Bauwerke wie die Barbarathermen, das Amphitheater und die 6,4 Kilometer lange Stadtmauer mit dem bis heute erhaltenen nördlichen Stadttor, der Porta Nigra, zeugen vom Reichtum und von der großen Bedeutung, die die Stadt bis zum Ende des 2. Jahrhunderts erlangte.  

In der zweiten Hälfte des dritten Jahrhunderts wurde Trier Bischofssitz. Von 293 bis 392 war die nun Treveris genannte Stadt eine der Residenzen der römischen Kaiser im Westen. Unter der Herrschaft Konstantins des Großen (306–337) wurden Gebäude wie die Palastaula (die heutige Konstantinbasilika) und die Kaiserthermen errichtet.   

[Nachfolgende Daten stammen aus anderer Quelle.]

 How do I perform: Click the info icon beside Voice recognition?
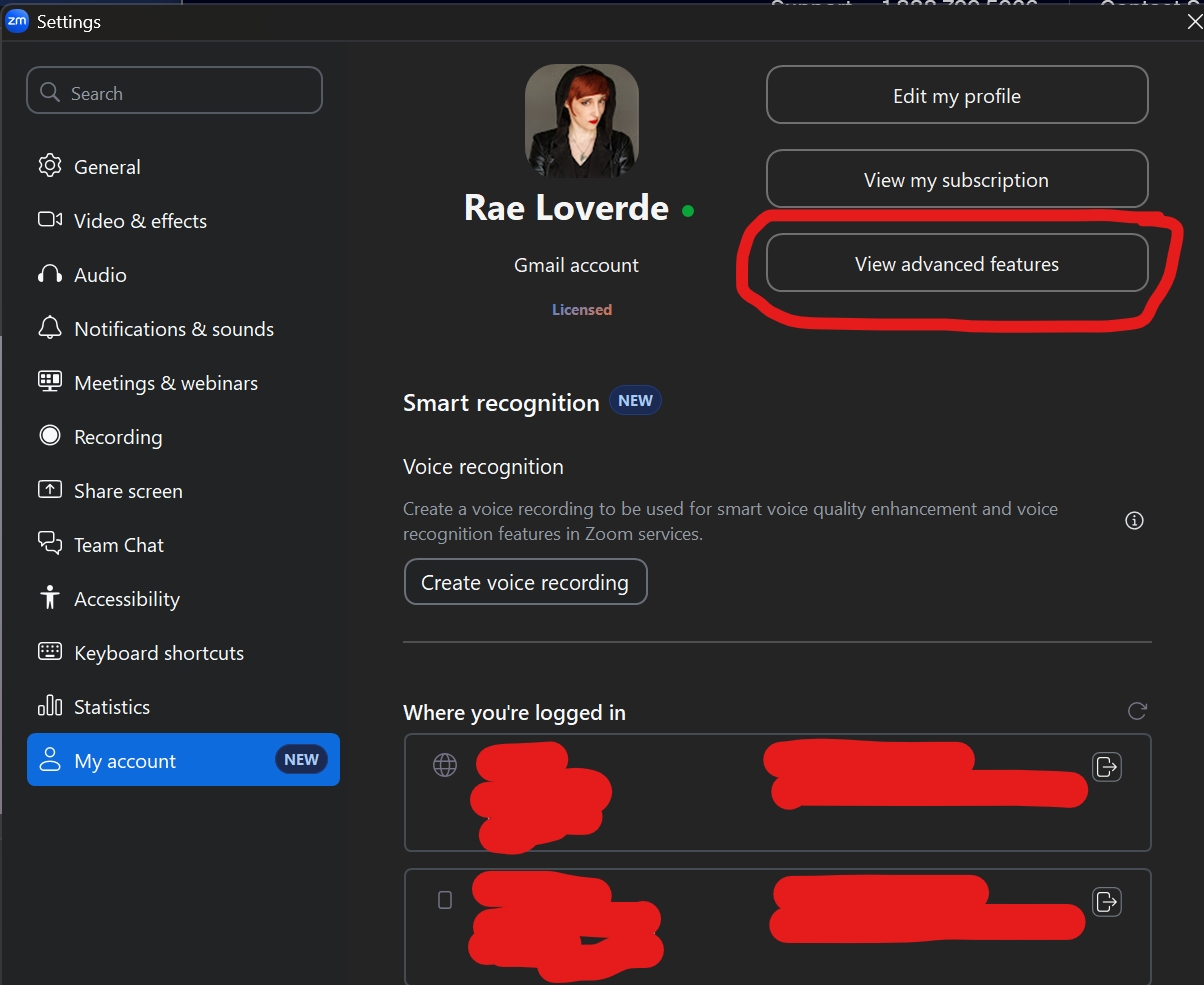point(1134,521)
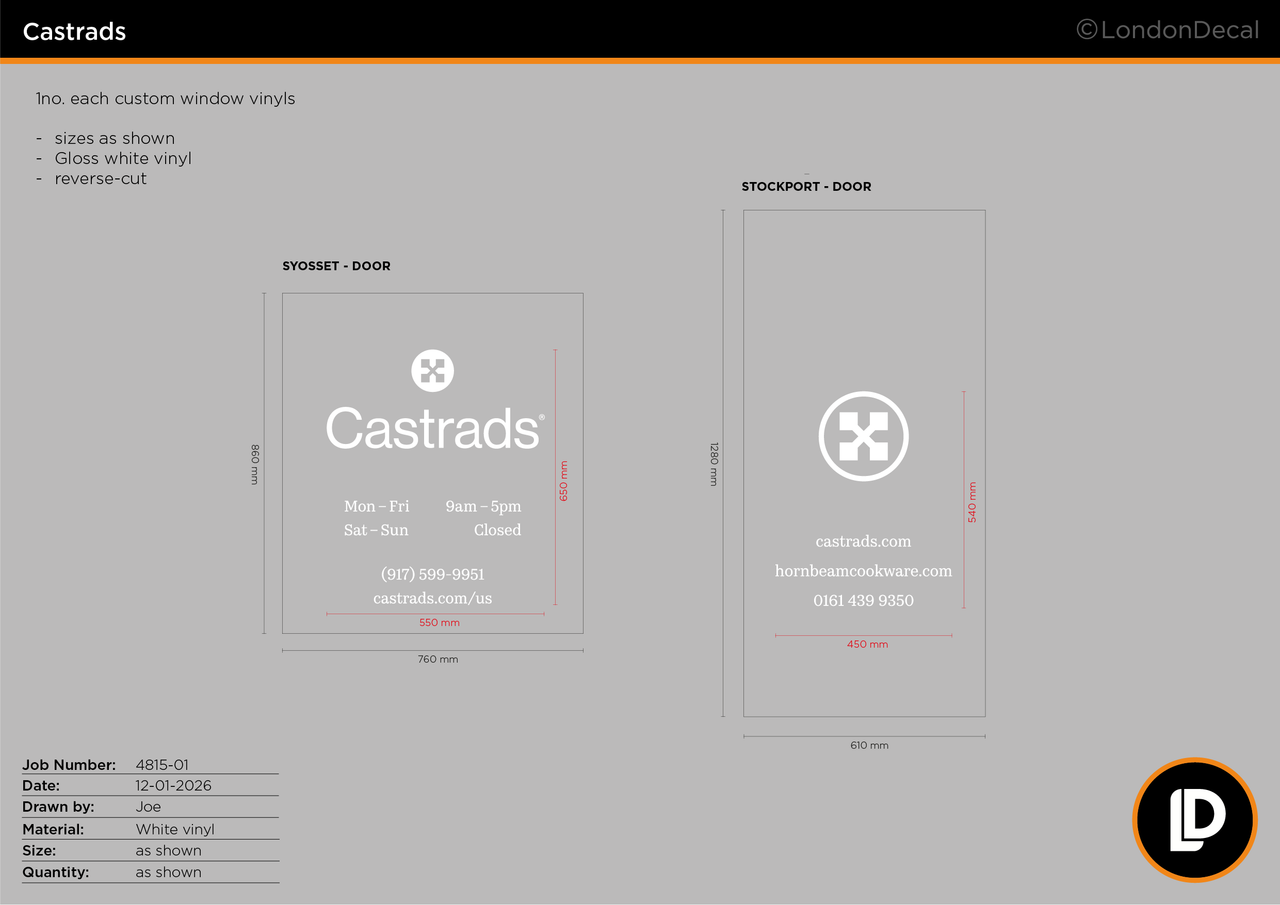Select the hornbeamcookware.com address
1280x905 pixels.
[863, 571]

Ab 318 war Trier Sitz der Gallischen Präfektur, einer der zwei obersten Behörden im Westen des Römischen Reiches. Trier war mit 80.000 bis 100.000 Einwohnern die größte Stadt nördlich der Alpen. (siehe hierzu auch die Seite »Trier«). 

In der Rangordnung der zwanzig bedeutendsten Städte des Reiches stand Trier (um 388) an der sechsten Stelle. Die Stadt blühte als wirtschaftliches, administratives und religiöses Zentrum bis zu ihrer Zerstörung durch die Franken im frühen 5. Jahrhundert.